Emily Sanchez (’17)Since serving as a prefect in last year’s program, Emily Sanchez (’17) of San Diego completed her junior year; made a pilgrimage to Lisieux and Rome; coordinated TAC students’ annual trip to San Francisco for the Walk for Life West Coast; helped lead a local high school youth group; and sang with the student-directed choral group, Chrysostomos. This summer, she has taken a road trip to Nebraska to visit her sister, who just entered a Carmelite convent, and participated in the GIVEN Catholic Young Women’s Leadership Forum in Washington, D.C. She can’t wait for the Summer Program to get started, especially “spending time with the students at meals, recreation and in the dorms and getting to know them.”
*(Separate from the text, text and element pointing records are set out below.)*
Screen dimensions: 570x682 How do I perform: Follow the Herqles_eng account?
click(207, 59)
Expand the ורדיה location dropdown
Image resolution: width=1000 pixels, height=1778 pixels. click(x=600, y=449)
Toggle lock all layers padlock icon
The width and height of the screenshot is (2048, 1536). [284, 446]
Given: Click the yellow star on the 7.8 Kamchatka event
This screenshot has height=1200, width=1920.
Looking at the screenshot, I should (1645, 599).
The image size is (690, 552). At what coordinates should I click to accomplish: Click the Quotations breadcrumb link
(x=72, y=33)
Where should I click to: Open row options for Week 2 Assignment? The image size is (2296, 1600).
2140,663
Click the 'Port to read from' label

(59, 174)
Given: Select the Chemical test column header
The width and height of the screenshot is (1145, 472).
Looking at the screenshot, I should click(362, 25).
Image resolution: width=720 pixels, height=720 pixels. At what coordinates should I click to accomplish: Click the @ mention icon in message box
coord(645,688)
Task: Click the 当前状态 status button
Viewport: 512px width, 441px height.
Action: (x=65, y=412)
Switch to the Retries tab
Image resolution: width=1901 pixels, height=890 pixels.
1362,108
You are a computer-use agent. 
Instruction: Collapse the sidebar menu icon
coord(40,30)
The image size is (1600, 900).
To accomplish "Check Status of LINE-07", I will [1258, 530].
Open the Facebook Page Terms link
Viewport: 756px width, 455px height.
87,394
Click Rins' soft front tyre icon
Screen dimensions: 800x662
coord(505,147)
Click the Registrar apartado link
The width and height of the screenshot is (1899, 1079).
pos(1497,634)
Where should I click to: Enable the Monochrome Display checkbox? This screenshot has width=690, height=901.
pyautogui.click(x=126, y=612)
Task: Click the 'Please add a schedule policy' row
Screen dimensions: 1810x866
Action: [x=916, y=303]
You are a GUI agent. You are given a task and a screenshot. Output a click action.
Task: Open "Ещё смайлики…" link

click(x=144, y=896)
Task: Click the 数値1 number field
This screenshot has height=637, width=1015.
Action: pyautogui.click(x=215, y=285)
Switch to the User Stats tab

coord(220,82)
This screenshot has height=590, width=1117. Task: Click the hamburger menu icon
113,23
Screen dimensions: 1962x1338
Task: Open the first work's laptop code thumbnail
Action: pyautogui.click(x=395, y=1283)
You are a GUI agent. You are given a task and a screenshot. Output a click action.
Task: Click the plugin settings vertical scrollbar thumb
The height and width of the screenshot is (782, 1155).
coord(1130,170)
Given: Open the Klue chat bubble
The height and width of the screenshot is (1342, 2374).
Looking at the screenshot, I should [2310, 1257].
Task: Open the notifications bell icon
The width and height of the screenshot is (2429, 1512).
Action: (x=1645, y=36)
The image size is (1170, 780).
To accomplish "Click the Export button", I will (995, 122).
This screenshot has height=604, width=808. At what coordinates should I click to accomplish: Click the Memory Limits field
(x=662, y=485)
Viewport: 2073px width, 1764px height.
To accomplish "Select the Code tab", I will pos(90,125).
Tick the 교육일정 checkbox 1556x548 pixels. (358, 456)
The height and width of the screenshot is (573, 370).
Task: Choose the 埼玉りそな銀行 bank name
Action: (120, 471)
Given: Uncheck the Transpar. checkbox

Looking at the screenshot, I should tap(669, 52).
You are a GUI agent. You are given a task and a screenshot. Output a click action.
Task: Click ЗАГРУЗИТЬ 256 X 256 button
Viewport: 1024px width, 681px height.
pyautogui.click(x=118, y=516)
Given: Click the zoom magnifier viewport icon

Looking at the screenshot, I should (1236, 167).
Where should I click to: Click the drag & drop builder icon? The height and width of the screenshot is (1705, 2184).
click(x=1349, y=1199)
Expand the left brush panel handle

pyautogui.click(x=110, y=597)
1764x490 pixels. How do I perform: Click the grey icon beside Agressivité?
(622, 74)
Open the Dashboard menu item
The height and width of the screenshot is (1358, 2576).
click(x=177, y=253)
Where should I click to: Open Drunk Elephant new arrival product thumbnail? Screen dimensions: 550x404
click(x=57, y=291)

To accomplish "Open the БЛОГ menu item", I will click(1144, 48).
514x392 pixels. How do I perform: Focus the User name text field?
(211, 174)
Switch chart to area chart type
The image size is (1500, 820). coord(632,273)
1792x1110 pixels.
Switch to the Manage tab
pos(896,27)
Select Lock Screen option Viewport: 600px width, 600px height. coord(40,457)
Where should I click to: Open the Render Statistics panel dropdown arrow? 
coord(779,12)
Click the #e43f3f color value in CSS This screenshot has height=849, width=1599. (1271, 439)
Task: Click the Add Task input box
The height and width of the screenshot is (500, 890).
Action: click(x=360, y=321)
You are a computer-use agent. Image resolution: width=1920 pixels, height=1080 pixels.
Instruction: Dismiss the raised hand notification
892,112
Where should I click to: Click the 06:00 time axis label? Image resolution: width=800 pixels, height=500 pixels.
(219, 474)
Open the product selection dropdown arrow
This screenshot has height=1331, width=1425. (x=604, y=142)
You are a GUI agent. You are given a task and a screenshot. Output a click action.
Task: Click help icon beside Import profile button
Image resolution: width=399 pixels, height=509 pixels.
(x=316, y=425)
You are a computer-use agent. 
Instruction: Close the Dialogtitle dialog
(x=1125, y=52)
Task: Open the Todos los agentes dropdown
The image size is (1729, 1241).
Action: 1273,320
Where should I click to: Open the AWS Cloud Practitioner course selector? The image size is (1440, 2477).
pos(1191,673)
Daniel Selmeczy (’08)Pardon the shadow obscuring this photo of Daniel Selmeczy (’08), which was taken at St. Vitus Cathedral during a family trip to Prague and Budapest earlier this summer. When not jet-setting, Dan is a teacher at St. Monica Academy in Pasadena, California. Famously, he is also the Summer Program’s dance instructor, turning neophytes into skilled swing dancers in time for the end-of-the-program dance. This summer, he plans once again to direct a student performance of Shakespeare’s Comedy of Errors. “Last year’s production was very well received,” he says, “and I hope that this year’s will be even better!”
Katie Wall (’19)During her recently completed Sophomore Year at the College, Katie Wall (’18) much enjoyed reading Boethius’ Consolation of Philosophy. So she is excited to revisit that great book, along with the others, in this year’s Summer Program. “I want to share my experience with them, and show them the things I like most about this place, as well as what I’ve learned about truth, beauty, and goodness.” A resident of Mariposa, California, Katie has spent her summer thus far lifeguarding and teaching swim lessons at a local pool, and also working at a restaurant. Having never attended the program before, as either a prefect or a student, she is delighted to be part of this summer’s experience.
Nicholas Zwemke (’19)“I attended the High School Summer Program in 2014,” reports Nicholas Zwemke (’19) of Tempe, Arizona. “I was so impressed by the curriculum and the quality of people that I gave up several full ride scholarships to attend the College.” Given that his hobbies include hiking, playing sports, and reading, it only make sense that he would have felt at home here. Now, having just completed his Freshman Year, Nico is at the program once more, this time as a prefect, excited to “meet all the summer program attendees, because of the type of person the program attracts.”